GHADA AMER
The Big Black Kansas City Painting, 2005
Acrylic, embroidery and gel medium on canvas
108 x 144 inches (274.3 x 365.8 cm)
In a ca. 2000 review of Ghada Amer's last New York solo show 5 years ago at Deitch Projects, I wrote a send-up review in what was then my Artnet column "Into Africa":
In a recent essay on feminist art in the '90's, the art critic Libby Lumpkin writes, "Nowhere … do we discover what a woman might want; only what she does not." Ghada Amer's work refuses to bow to the puritanical elements of both our general culture and what could be called "institutionalized feminism," with its persistent myth of feminine virtue. The dance of revolving stereotypes, of desire and virtue, lust and denial, exposure and veiled elusiveness, are teased-out on the surfaces of these canvases, and left unraveled in all their complexity. Unresolved, sexed up and as yet unconsummated.
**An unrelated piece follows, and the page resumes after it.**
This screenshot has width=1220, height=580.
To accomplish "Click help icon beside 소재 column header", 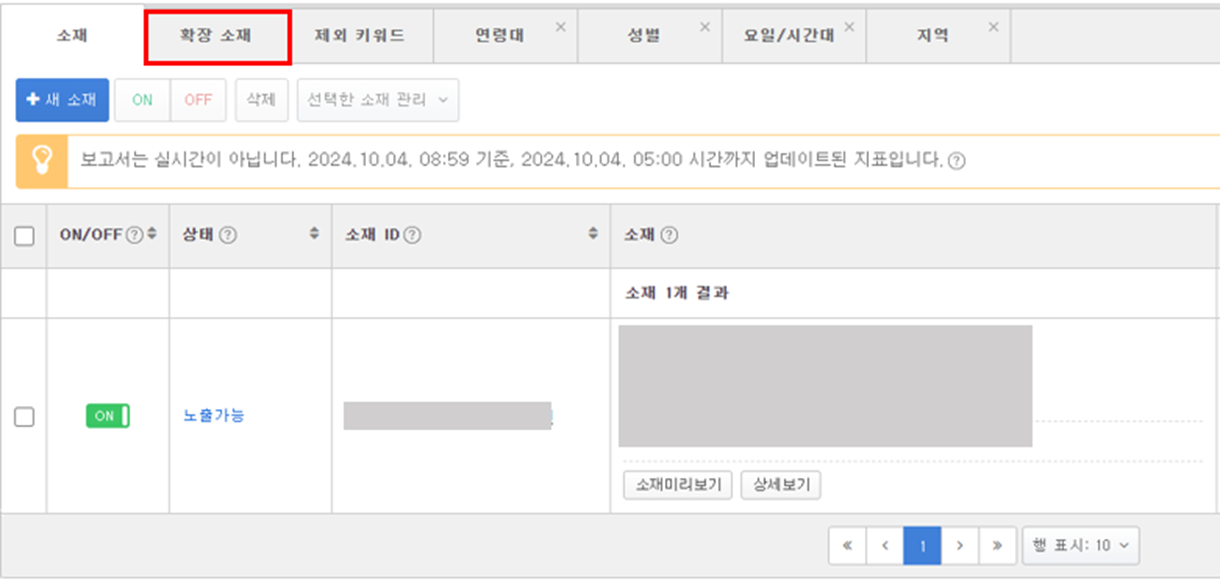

Amer's recent solo at Gagosian is tantalizing, amazing; here's another take on it via NY Blade:
Lesbian Sex Unveiled
Egyptian Artist Ghada Amer Bares All in ‘Breathe Into Me’
By Rafael Risemberg
Friday, February 10, 2006
Cotton threads cascade down a delicately hued canvas in lyrical patterns that at first glance seem abstract. But closer inspection reveals a woman’s head sewn in one corner, long-nailed hands in another, and … is that a nipple or two in the center? As your eyes accustom, you realize you are surrounded in the gallery by an embroidered sea of overlapping women, all nude and in sexually provocative positions, as many as several dozen to a canvas. Welcome to the most gorgeous new art show in town.
This veritable lesbian orgy is the handiwork of artist Ghada Amer, making her first solo New York appearance in five years, and her very first at Chelsea’s toniest gallery, the Gagosian. Born in Egypt but having spent her adolescence in Paris, Amer currently lives in New York. As seductively beautiful as her artwork is, Amer, a self-proclaimed feminist, is known for exploring heavy-hitting themes involving female sexuality, Islam and the male gaze. In her current exhibit, she has expanded her oeuvre to touch upon fairy tale fantasy.
But it is her embroideries of women that are the most arresting, and here she has constructed some of the largest and most enchanting works of her career. Though I do not know Amer’s sexual orientation, in this exhibit lesbian sex scenes abound, as with two women kissing in the works on paper, "Undercover" and "Double Kiss,' and in the tit-sucking action in the larger painting "Trini." The women seem to dissolve into each other in sensual reverie.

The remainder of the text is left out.